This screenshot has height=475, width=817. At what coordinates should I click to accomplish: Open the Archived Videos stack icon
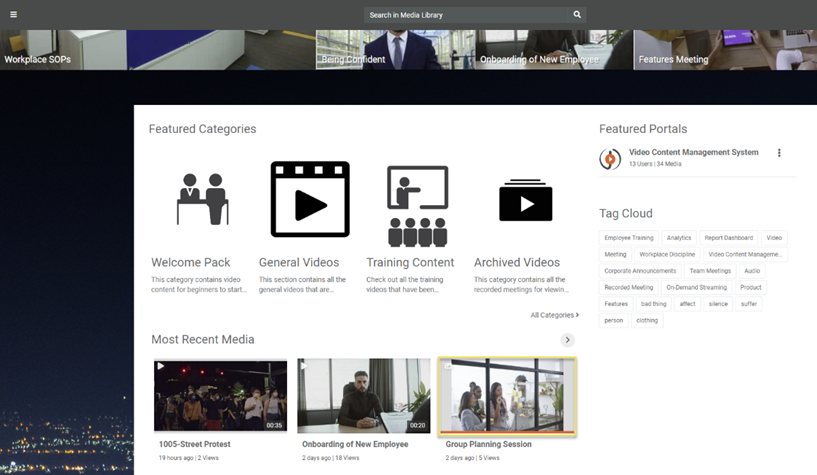pos(525,200)
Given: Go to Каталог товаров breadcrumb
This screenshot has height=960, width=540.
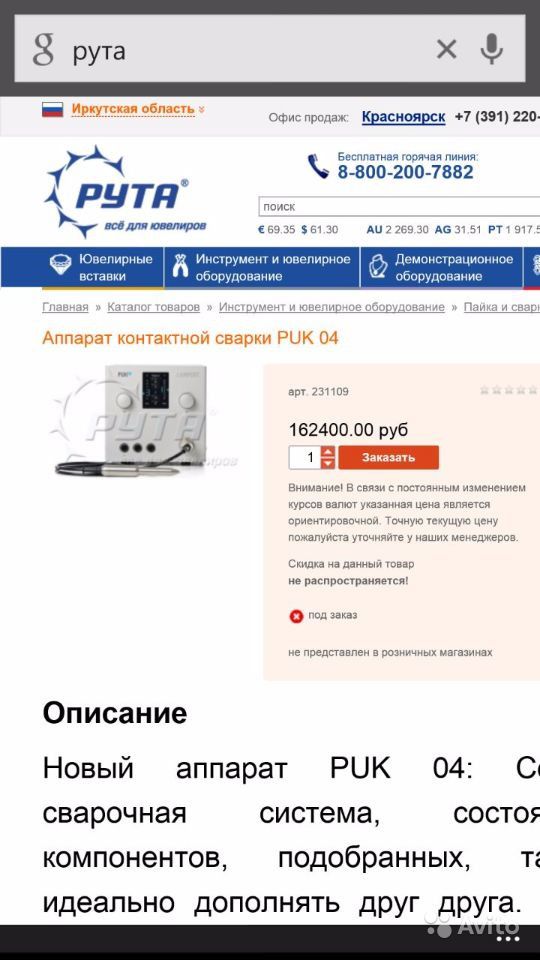Looking at the screenshot, I should [154, 307].
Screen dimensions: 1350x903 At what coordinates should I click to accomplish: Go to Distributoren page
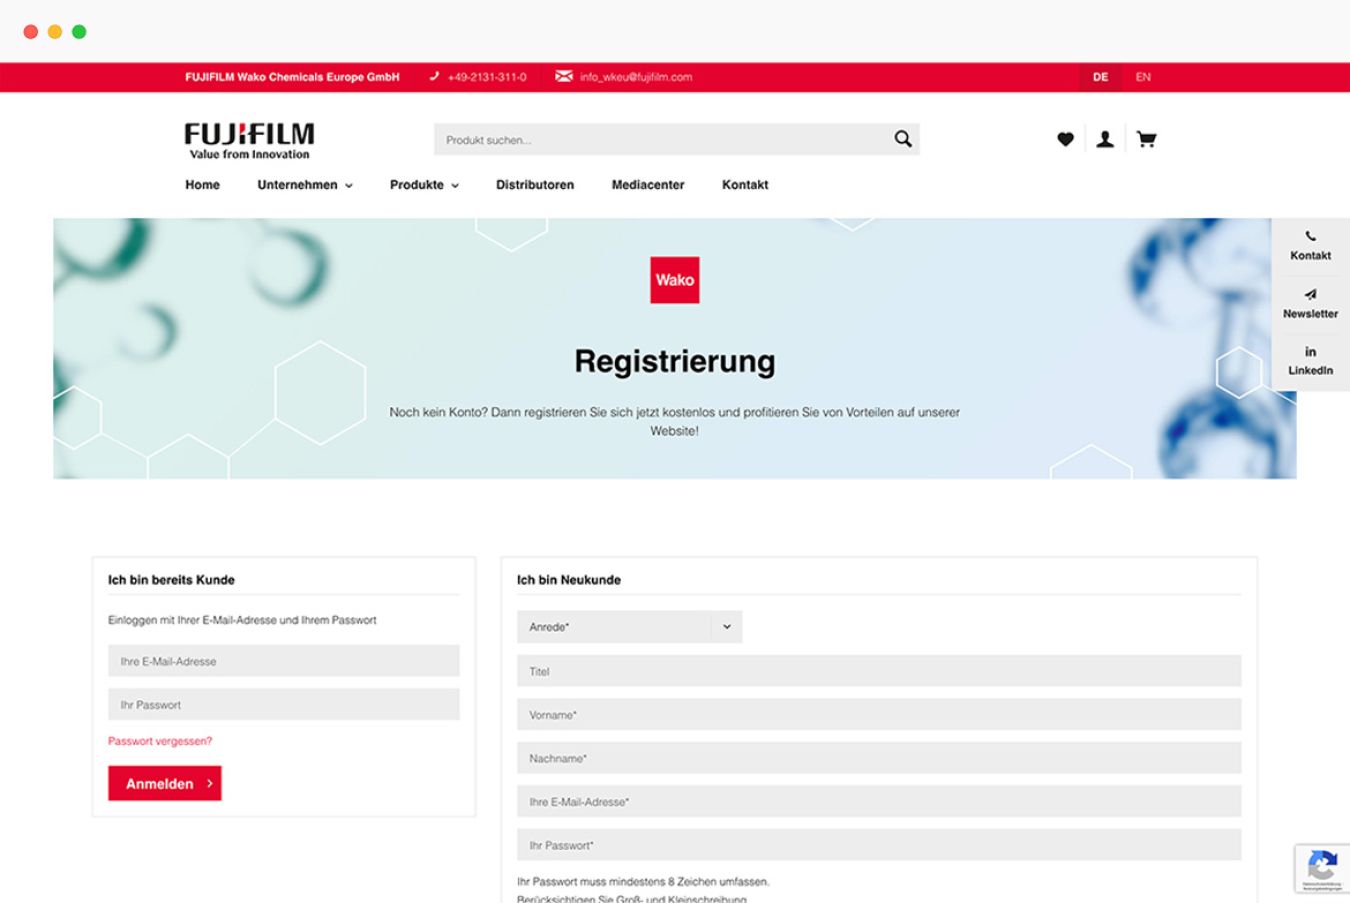coord(535,185)
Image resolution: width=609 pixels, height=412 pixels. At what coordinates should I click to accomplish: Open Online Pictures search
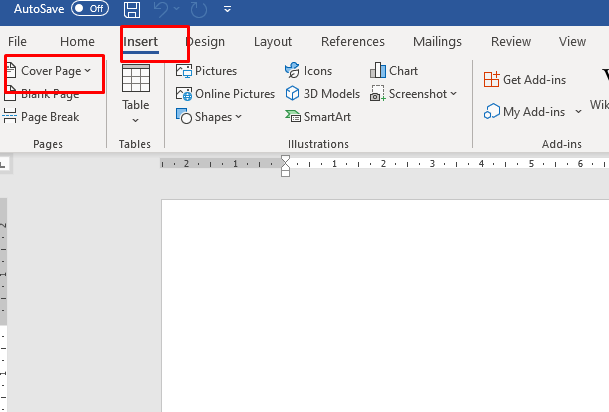coord(226,94)
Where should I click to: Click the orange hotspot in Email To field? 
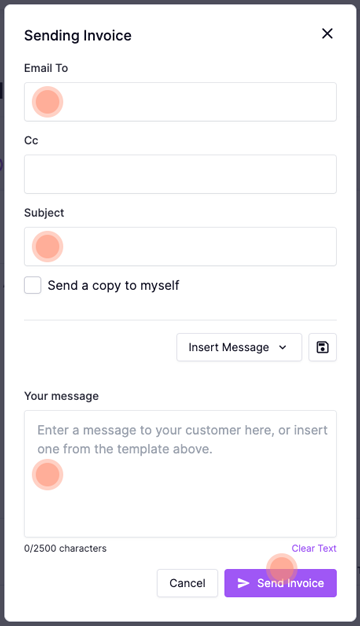tap(47, 102)
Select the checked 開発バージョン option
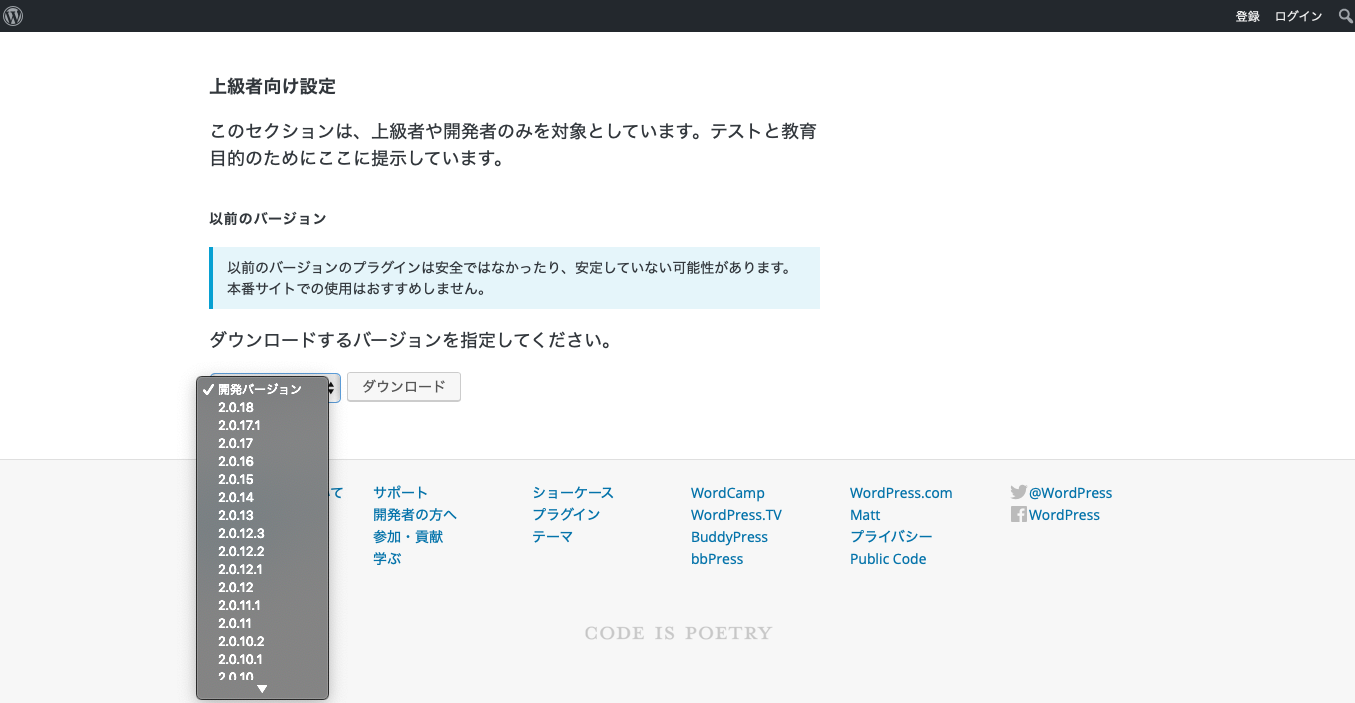 tap(259, 389)
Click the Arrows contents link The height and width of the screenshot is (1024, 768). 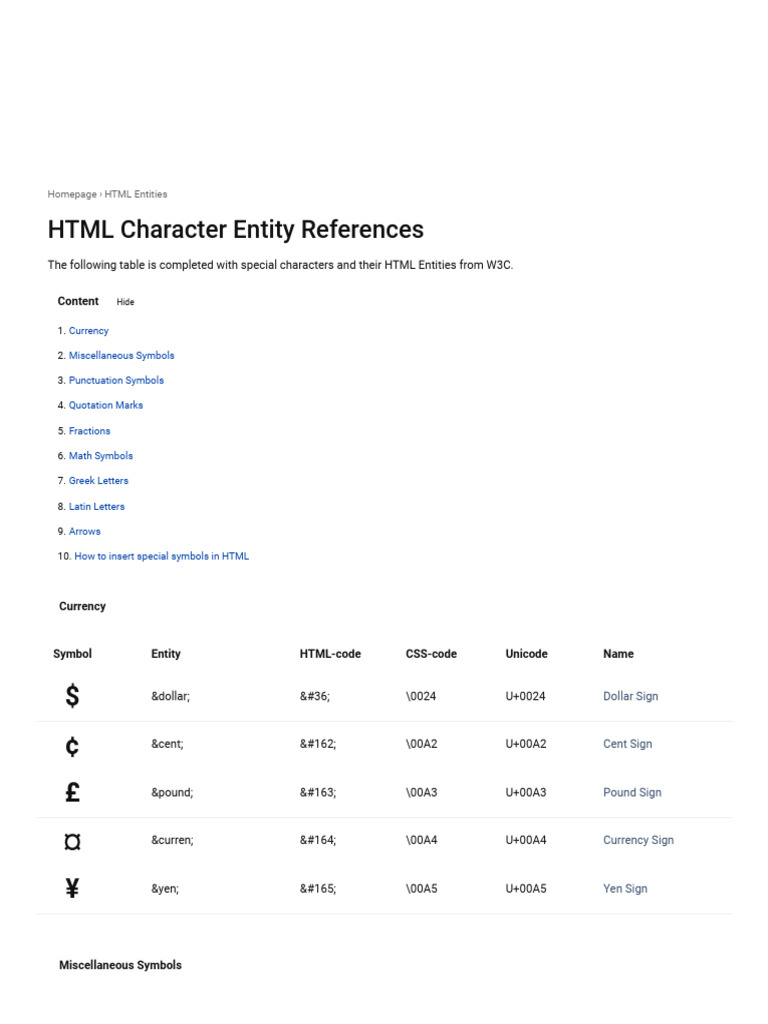(85, 531)
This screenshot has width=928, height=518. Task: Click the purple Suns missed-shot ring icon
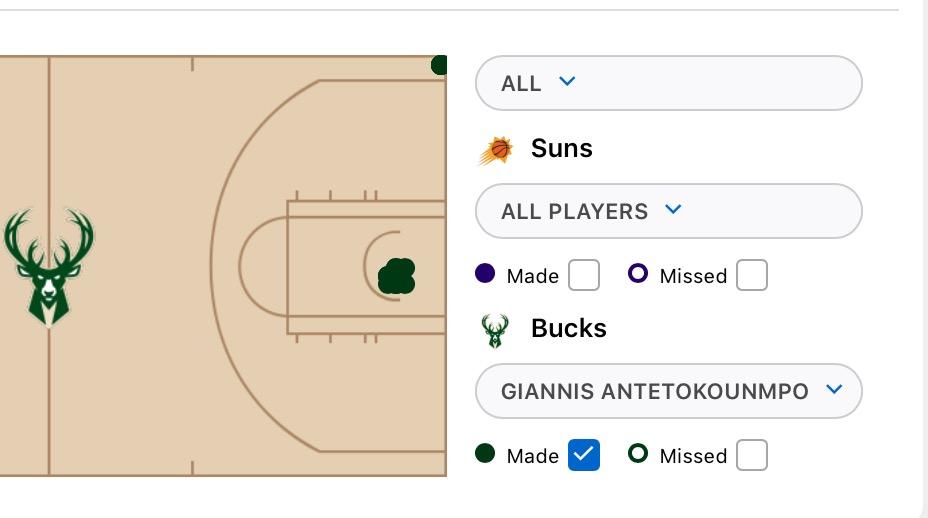638,274

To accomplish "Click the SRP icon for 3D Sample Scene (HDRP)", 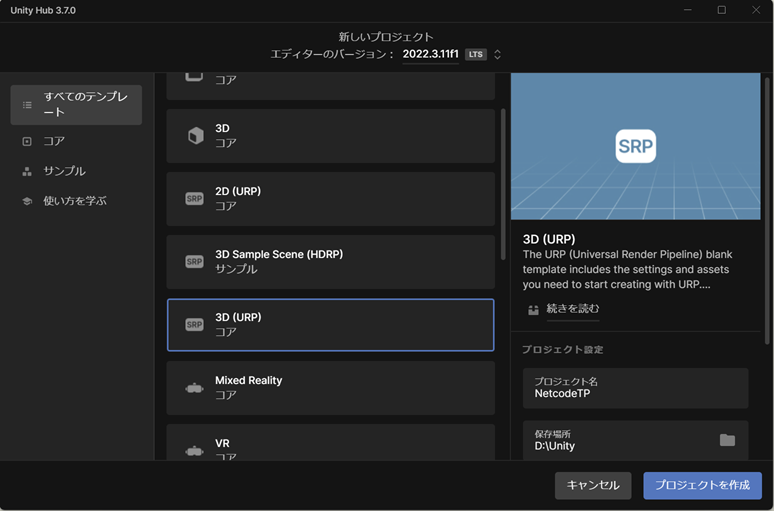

- - -

The answer must consist only of the lines from the beginning of the entries above through the line that holds "Given: Go to Каталог товаров breadcrumb", reproduced exactly and without pictures.

Response:
This screenshot has height=475, width=817. At what coordinates should I click to accomplish: Open the Archived Videos stack icon
pos(525,200)
Given: Go to Каталог товаров breadcrumb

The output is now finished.